▸ Task instructions
The lines to find are those in the entries that hold the word "computer"; copy every one of them.

# # #

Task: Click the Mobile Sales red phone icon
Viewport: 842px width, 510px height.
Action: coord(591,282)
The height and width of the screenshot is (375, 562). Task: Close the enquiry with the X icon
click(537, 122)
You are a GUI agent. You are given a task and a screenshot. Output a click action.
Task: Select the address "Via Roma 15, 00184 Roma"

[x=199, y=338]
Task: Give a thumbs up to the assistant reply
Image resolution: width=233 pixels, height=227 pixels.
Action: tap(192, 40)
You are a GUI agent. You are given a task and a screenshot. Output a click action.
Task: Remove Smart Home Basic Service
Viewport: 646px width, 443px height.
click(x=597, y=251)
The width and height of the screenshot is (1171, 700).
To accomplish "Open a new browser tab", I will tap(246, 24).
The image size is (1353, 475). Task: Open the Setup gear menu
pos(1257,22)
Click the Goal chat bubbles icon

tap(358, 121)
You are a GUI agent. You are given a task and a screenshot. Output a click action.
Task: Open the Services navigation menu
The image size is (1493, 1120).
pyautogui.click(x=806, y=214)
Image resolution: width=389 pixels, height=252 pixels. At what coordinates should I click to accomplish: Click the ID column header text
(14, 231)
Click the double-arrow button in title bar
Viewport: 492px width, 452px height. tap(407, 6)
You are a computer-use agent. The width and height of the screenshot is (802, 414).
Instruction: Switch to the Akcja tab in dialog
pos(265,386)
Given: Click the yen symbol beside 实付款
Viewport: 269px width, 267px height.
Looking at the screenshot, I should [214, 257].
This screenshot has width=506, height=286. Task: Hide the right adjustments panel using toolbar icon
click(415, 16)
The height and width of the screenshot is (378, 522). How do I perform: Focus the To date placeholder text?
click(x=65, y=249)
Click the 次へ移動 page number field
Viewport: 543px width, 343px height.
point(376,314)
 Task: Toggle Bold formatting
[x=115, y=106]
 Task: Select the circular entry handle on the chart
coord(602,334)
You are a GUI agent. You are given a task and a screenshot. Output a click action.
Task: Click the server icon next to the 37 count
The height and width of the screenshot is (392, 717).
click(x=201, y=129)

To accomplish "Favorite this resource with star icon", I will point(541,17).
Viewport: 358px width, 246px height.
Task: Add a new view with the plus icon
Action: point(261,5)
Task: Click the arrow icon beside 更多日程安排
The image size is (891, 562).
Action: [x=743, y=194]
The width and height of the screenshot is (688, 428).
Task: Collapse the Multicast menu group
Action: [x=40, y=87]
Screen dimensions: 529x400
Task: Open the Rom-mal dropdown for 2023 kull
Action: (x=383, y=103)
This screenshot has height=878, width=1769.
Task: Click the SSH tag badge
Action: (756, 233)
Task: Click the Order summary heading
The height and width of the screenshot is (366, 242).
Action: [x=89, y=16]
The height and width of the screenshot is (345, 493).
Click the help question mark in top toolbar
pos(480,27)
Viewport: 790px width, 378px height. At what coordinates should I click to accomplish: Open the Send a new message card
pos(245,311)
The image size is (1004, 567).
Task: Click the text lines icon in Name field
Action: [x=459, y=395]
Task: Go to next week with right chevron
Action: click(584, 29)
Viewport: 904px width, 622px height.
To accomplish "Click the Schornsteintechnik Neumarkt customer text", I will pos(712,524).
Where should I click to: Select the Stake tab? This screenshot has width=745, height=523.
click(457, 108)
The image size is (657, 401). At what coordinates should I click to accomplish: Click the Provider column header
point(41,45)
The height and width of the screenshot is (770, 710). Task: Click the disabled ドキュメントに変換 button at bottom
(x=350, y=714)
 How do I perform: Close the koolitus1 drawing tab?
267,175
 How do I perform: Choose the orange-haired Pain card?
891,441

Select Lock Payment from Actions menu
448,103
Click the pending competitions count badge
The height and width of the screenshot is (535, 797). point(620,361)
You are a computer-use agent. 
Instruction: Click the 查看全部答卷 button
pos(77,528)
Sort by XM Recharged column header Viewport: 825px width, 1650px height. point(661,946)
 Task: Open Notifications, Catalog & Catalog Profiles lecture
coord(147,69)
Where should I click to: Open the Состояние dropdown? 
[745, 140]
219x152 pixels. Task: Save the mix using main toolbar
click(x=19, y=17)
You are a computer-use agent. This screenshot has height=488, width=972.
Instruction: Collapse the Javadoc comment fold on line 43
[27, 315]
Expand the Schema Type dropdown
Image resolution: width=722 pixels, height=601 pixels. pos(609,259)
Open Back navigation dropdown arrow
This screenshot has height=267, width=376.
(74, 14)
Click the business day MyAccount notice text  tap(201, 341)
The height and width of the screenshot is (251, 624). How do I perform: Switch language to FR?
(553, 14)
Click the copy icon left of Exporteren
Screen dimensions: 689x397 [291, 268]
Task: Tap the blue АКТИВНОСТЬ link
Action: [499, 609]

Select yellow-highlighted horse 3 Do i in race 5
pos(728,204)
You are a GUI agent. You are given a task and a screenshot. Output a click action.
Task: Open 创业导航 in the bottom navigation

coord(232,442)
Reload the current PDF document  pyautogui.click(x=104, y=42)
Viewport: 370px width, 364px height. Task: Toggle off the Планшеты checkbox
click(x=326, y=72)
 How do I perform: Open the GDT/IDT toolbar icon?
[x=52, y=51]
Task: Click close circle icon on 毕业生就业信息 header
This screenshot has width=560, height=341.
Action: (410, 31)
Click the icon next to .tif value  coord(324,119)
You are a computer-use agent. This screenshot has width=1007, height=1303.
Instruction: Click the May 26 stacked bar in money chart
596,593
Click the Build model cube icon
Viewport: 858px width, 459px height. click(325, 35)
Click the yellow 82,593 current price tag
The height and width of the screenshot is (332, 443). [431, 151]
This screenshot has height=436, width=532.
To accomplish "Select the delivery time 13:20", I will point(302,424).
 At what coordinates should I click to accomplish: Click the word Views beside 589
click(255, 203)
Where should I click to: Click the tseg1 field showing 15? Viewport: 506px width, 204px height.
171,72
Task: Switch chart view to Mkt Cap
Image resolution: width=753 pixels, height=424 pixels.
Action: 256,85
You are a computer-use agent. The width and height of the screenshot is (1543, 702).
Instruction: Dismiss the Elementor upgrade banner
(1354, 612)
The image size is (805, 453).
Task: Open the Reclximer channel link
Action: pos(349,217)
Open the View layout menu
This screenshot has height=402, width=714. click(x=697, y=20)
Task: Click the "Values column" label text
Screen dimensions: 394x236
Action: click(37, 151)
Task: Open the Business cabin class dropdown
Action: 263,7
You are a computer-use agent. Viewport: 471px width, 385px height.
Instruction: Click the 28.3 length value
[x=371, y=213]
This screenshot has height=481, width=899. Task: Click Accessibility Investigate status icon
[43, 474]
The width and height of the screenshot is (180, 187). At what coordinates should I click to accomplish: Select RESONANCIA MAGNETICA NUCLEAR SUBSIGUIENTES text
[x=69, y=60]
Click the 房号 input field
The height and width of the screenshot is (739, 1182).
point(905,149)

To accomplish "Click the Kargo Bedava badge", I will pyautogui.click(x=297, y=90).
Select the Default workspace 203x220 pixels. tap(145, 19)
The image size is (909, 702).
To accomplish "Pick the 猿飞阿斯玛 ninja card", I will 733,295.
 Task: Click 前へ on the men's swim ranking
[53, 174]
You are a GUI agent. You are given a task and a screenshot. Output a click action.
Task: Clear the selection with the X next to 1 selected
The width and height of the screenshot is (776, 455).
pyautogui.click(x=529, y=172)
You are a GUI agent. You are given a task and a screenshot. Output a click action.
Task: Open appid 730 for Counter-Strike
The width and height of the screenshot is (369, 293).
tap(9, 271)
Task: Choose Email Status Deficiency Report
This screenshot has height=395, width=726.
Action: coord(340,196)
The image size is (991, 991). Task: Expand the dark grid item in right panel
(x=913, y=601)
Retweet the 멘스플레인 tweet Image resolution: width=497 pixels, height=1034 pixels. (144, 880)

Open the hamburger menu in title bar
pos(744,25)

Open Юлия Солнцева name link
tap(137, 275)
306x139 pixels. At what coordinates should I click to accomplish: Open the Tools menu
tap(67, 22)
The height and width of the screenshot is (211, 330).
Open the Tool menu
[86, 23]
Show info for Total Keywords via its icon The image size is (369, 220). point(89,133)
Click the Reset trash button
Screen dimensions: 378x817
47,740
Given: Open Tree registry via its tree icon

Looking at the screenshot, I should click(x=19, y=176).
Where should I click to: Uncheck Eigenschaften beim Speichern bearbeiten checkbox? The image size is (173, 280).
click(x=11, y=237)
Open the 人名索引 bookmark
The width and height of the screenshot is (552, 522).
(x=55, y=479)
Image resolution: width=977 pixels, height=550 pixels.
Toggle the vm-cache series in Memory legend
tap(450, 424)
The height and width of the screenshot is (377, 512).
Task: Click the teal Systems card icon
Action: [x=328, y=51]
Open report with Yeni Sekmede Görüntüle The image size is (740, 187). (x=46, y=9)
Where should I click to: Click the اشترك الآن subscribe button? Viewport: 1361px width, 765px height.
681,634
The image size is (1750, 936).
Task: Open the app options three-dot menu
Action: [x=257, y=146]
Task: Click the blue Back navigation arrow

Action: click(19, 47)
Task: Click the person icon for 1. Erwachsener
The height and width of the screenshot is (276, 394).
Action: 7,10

# # #

▸ Answer box
You are a computer-use agent. The width and height of the screenshot is (802, 414).
You are a computer-use agent. 
You are a computer-use agent. This screenshot has height=488, width=972.
You are a computer-use agent. This screenshot has width=1007, height=1303.
You are a computer-use agent. The width and height of the screenshot is (1543, 702).
You are a computer-use agent. Viewport: 471px width, 385px height.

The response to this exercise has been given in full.